> _Task instructions_
Rewrite the restaurant problem statement between "Since he is" and "you help him?", inclusive, substituting "eateries" for every "restaurants".

> _Passage shown_
Koothrappali is hungry and it's almost dinner time. So, he must find a good place to have dinner. He has this weird habit of having dinner at two different places and then comparing which one was better. He has located N restaurants near him from which he'll choose two places to have dinner. These N restaurants are connected by N - 1 roads and one can reach one restaurant from another using a combination of these roads.

Since he is an introvert, he doesn't want to travel much between restaurants. He has chosen X restaurants out of these N restaurants. Now, he'll choose two restaurants randomly from these X restaurants. He has asked you to find the expected value of distance between the chosen two restaurants. Can you help him?

Input Format:

First line consists of N, number of restaurants.

Each of the next N - 1 lines consists of 3 integers U, V and W, denoting that there is a road of length W between restaurants U and V.

Next line contains a single integer Q, number of queries.

Each of the next Q lines contain an integer X followed by X integers denoting the restaurants chosen by Koothrappali.

Output Format:

For each query, output the required expected value in form of an irreducible fraction P/Q, that is, gcd(P, Q) must be equal to 1.

Constraints:

$2 \leq N \leq 10^5$

$1 \leq U, V \leq N$

$1 \leq W \leq 10^5$

$1 \leq Q \leq 10$

$2 \leq X \leq N$

> _Information supplied_
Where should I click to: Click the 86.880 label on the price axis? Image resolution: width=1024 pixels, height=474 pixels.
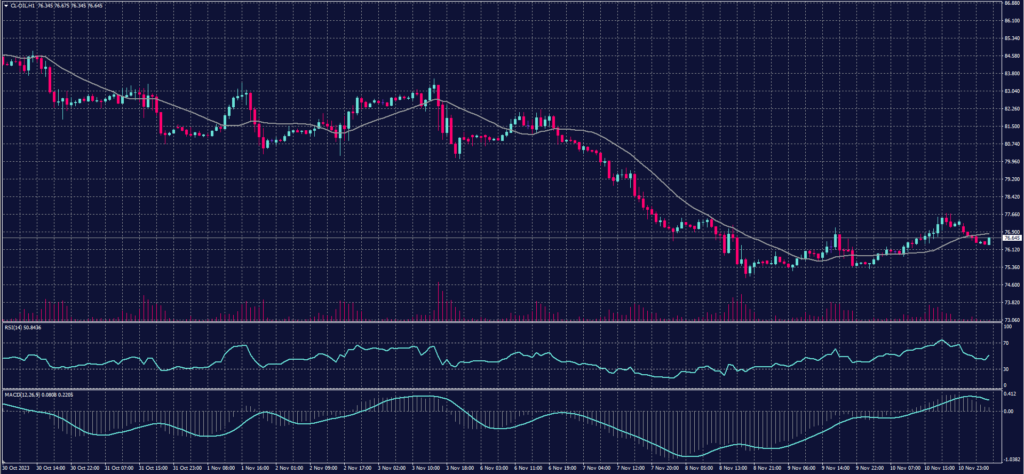[1011, 4]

> _Exercise answer_
Since he is an introvert, he doesn't want to travel much between eateries. He has chosen X eateries out of these N eateries. Now, he'll choose two eateries randomly from these X eateries. He has asked you to find the expected value of distance between the chosen two eateries. Can you help him?